Problem to work on
Could you repeat, word for word, every line from the one containing "Screen dimensions: 1019x468" through the final line of the records below, and nothing else?

Material provided
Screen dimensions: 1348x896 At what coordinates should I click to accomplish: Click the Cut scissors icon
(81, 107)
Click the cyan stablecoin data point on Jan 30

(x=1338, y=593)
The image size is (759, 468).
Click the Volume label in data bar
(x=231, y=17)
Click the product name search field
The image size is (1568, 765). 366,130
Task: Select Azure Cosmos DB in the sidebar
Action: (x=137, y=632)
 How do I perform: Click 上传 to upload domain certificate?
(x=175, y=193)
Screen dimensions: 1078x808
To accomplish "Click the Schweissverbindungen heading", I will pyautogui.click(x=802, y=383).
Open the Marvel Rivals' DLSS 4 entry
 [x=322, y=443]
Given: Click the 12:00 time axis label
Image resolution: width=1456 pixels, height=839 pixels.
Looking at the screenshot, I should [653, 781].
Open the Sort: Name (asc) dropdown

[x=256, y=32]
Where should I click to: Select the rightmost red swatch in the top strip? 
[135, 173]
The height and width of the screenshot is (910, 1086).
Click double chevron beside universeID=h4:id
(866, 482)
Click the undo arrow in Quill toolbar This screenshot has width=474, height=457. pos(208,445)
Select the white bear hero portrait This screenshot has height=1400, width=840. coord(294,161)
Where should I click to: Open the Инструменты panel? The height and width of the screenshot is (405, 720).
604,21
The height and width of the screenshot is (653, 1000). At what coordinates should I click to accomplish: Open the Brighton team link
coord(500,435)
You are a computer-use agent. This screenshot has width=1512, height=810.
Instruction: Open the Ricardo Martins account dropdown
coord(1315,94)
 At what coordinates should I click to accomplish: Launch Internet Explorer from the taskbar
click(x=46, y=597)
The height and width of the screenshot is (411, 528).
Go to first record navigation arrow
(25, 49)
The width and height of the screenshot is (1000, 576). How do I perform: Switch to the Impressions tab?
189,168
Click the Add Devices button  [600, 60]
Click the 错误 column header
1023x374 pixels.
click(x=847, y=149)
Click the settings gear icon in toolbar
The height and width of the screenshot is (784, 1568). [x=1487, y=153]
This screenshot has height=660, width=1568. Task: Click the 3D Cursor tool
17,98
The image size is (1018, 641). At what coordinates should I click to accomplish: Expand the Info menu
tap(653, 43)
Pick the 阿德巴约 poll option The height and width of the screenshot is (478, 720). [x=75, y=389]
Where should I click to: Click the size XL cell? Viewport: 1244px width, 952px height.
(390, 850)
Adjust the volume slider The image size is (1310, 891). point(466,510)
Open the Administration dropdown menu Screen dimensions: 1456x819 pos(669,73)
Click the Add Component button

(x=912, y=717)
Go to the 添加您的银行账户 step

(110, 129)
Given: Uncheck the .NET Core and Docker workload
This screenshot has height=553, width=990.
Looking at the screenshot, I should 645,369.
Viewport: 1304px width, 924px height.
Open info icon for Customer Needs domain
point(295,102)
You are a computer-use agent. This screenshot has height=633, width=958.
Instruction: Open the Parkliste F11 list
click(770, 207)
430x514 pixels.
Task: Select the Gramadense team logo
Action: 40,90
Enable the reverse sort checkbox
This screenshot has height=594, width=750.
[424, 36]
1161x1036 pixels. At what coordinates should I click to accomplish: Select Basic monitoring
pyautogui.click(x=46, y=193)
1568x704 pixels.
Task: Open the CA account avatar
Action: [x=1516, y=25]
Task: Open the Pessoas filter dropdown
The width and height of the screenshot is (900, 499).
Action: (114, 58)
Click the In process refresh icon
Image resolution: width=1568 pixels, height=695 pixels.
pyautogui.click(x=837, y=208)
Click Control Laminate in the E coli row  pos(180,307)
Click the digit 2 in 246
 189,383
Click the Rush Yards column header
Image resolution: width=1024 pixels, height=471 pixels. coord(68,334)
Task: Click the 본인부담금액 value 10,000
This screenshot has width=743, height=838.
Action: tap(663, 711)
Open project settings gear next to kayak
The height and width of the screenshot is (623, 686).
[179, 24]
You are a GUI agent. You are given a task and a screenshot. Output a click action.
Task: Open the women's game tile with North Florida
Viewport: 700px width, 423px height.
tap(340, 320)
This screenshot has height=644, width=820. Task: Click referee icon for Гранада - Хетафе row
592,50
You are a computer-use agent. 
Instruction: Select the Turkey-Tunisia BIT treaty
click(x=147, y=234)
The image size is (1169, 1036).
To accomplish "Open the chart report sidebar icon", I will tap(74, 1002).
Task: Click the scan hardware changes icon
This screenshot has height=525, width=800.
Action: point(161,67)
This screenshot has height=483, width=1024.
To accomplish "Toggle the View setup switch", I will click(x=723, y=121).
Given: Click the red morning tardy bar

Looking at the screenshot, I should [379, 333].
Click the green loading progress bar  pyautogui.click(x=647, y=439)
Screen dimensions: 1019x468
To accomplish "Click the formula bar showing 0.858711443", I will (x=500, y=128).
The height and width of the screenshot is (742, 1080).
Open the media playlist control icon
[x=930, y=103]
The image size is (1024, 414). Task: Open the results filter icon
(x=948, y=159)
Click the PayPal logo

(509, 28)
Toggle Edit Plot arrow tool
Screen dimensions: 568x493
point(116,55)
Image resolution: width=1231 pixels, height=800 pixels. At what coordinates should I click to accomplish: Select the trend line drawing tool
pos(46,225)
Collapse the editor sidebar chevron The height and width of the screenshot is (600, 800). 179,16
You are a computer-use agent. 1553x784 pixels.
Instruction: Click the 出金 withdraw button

Written answer
Screen dimensions: 1019x468
To accomplish "Click the formula bar showing 0.858711443", I will (x=500, y=128).
The height and width of the screenshot is (742, 1080).
Open the media playlist control icon
[x=930, y=103]
The image size is (1024, 414). Task: Open the results filter icon
(x=948, y=159)
Click the PayPal logo

(509, 28)
Toggle Edit Plot arrow tool
Screen dimensions: 568x493
point(116,55)
Image resolution: width=1231 pixels, height=800 pixels. At what coordinates should I click to accomplish: Select the trend line drawing tool
pos(46,225)
Collapse the editor sidebar chevron The height and width of the screenshot is (600, 800). 179,16
You are a computer-use agent. 1553x784 pixels.
Instruction: Click the 出金 withdraw button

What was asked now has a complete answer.